- _Goal_:
Rewrite the stretch of the material from the line containing "Comment on Noktah Terakhir's post" through the line containing "Click the Check", putting "menu" wherever "dropdown" appears and leaving everything else unchanged.

-- Start Available data --

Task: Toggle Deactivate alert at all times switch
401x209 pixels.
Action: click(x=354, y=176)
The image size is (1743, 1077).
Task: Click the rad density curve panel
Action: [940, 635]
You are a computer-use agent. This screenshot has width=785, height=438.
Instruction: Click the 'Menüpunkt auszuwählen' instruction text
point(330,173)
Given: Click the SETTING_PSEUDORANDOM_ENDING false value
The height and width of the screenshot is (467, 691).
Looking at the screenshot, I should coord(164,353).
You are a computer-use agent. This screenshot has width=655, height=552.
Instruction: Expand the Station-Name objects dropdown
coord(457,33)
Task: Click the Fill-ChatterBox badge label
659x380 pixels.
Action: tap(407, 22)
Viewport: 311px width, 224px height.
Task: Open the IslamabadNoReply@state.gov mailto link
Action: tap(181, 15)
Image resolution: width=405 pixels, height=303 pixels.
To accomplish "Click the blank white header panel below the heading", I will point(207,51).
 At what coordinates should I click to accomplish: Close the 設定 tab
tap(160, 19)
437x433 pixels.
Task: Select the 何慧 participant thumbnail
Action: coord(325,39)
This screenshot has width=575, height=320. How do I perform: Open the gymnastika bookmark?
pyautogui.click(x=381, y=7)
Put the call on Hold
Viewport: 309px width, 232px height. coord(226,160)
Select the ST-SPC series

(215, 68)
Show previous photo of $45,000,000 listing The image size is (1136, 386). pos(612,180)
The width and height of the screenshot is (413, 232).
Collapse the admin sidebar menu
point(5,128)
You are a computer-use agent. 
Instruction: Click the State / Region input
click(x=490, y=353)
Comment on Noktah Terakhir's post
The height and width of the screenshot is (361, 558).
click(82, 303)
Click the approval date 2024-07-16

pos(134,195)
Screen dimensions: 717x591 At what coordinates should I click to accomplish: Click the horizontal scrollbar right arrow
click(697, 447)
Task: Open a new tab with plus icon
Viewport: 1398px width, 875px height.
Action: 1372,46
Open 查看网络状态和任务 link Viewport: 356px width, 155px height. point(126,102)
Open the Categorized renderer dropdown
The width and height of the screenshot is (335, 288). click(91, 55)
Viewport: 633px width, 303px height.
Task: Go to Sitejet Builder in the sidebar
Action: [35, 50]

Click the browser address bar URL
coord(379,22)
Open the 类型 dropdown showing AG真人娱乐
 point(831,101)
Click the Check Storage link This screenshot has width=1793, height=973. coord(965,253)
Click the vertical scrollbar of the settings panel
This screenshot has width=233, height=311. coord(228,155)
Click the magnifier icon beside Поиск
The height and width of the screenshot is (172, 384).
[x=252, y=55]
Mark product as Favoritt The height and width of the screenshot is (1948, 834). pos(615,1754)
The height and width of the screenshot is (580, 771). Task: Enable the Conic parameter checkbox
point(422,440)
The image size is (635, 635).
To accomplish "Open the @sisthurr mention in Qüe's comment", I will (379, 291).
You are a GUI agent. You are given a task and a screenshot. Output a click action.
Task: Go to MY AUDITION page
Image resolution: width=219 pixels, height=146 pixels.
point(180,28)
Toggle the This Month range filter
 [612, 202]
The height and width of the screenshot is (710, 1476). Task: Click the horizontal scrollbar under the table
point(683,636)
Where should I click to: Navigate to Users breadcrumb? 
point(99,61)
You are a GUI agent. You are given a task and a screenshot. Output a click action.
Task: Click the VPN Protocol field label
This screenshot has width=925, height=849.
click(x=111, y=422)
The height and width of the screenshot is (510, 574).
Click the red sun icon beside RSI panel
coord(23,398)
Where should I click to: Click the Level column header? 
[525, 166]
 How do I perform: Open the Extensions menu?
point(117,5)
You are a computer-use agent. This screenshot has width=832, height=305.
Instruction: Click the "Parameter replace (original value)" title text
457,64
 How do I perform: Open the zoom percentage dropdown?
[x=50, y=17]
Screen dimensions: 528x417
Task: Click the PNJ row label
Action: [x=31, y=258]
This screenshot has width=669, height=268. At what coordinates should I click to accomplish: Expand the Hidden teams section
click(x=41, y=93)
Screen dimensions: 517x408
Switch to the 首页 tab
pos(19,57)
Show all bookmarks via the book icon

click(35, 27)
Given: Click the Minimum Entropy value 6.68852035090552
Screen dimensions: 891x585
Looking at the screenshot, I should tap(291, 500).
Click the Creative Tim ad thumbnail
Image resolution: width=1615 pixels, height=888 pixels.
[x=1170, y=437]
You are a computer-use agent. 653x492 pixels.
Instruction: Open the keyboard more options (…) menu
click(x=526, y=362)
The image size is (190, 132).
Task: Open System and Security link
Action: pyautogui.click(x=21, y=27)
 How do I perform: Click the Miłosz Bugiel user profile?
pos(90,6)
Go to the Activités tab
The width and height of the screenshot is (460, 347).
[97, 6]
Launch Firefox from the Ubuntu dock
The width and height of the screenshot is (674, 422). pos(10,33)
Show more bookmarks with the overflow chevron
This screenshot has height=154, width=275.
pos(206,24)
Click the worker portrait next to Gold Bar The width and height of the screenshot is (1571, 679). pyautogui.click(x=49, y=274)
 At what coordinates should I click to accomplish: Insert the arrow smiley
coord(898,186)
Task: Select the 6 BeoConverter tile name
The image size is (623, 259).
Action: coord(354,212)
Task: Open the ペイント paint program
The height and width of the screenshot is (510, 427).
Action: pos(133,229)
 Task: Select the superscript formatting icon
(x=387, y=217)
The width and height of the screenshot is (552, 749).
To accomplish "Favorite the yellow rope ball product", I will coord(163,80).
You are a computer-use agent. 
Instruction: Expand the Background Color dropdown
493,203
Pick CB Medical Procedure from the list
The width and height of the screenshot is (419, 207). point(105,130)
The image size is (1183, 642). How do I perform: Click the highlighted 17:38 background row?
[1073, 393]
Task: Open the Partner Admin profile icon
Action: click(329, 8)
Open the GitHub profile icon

-- End Available data --

- _Complete output_:
Comment on Noktah Terakhir's post
The height and width of the screenshot is (361, 558).
click(82, 303)
Click the approval date 2024-07-16

pos(134,195)
Screen dimensions: 717x591 At what coordinates should I click to accomplish: Click the horizontal scrollbar right arrow
click(697, 447)
Task: Open a new tab with plus icon
Viewport: 1398px width, 875px height.
Action: 1372,46
Open 查看网络状态和任务 link Viewport: 356px width, 155px height. point(126,102)
Open the Categorized renderer menu
The width and height of the screenshot is (335, 288). click(91, 55)
Viewport: 633px width, 303px height.
Task: Go to Sitejet Builder in the sidebar
Action: [35, 50]

Click the browser address bar URL
coord(379,22)
Open the 类型 menu showing AG真人娱乐
 point(831,101)
Click the Check Storage link This screenshot has width=1793, height=973. coord(965,253)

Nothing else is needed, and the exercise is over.